▶ _INSTRUCTIONS TO FOLLOW_: Repeat the entries in full. Each line must match exactly.

▶ _DATA TO USE_:
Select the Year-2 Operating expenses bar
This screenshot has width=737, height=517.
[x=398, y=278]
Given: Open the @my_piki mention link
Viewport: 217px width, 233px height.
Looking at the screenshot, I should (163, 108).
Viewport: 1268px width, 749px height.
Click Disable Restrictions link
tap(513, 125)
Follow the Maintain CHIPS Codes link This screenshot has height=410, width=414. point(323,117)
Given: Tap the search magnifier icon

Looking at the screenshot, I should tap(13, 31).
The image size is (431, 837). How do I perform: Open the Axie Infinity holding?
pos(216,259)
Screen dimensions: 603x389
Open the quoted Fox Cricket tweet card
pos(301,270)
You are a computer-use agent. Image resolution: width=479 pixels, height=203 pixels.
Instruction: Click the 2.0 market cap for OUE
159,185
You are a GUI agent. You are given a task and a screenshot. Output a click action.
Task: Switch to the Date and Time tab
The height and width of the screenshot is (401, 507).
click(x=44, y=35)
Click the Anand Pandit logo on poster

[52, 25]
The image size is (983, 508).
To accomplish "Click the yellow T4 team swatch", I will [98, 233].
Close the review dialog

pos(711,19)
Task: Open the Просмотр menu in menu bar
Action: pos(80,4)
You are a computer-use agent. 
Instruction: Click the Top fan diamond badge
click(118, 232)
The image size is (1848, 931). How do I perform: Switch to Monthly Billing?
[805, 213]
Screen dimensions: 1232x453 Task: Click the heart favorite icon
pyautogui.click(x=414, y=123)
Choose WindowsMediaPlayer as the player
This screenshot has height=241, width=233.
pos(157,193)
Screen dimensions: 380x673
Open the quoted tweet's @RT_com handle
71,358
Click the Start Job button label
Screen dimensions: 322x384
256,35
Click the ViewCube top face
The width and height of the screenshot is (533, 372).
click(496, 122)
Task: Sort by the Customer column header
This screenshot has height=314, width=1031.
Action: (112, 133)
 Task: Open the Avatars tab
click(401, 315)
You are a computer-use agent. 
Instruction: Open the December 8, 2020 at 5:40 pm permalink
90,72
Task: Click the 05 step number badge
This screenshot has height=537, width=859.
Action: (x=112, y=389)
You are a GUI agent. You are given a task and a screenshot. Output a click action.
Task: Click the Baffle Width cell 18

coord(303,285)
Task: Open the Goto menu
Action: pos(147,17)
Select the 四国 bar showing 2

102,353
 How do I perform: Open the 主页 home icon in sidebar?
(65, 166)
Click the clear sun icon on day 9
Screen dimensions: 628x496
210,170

▶ _WRITTEN REPLY_:
Select the Year-2 Operating expenses bar
This screenshot has width=737, height=517.
[x=398, y=278]
Given: Open the @my_piki mention link
Viewport: 217px width, 233px height.
Looking at the screenshot, I should (163, 108).
Viewport: 1268px width, 749px height.
Click Disable Restrictions link
tap(513, 125)
Follow the Maintain CHIPS Codes link This screenshot has height=410, width=414. point(323,117)
Given: Tap the search magnifier icon

Looking at the screenshot, I should tap(13, 31).
The image size is (431, 837). How do I perform: Open the Axie Infinity holding?
pos(216,259)
Screen dimensions: 603x389
Open the quoted Fox Cricket tweet card
pos(301,270)
You are a computer-use agent. Image resolution: width=479 pixels, height=203 pixels.
Instruction: Click the 2.0 market cap for OUE
159,185
You are a GUI agent. You are given a task and a screenshot. Output a click action.
Task: Switch to the Date and Time tab
The height and width of the screenshot is (401, 507).
click(x=44, y=35)
Click the Anand Pandit logo on poster

[52, 25]
The image size is (983, 508).
To accomplish "Click the yellow T4 team swatch", I will [98, 233].
Close the review dialog

pos(711,19)
Task: Open the Просмотр menu in menu bar
Action: pos(80,4)
You are a computer-use agent. 
Instruction: Click the Top fan diamond badge
click(118, 232)
The image size is (1848, 931). How do I perform: Switch to Monthly Billing?
[805, 213]
Screen dimensions: 1232x453 Task: Click the heart favorite icon
pyautogui.click(x=414, y=123)
Choose WindowsMediaPlayer as the player
This screenshot has height=241, width=233.
pos(157,193)
Screen dimensions: 380x673
Open the quoted tweet's @RT_com handle
71,358
Click the Start Job button label
Screen dimensions: 322x384
256,35
Click the ViewCube top face
The width and height of the screenshot is (533, 372).
click(496, 122)
Task: Sort by the Customer column header
This screenshot has height=314, width=1031.
Action: (112, 133)
 Task: Open the Avatars tab
click(401, 315)
You are a computer-use agent. 
Instruction: Open the December 8, 2020 at 5:40 pm permalink
90,72
Task: Click the 05 step number badge
This screenshot has height=537, width=859.
Action: (x=112, y=389)
You are a GUI agent. You are given a task and a screenshot. Output a click action.
Task: Click the Baffle Width cell 18

coord(303,285)
Task: Open the Goto menu
Action: pos(147,17)
Select the 四国 bar showing 2

102,353
 How do I perform: Open the 主页 home icon in sidebar?
(65, 166)
Click the clear sun icon on day 9
Screen dimensions: 628x496
210,170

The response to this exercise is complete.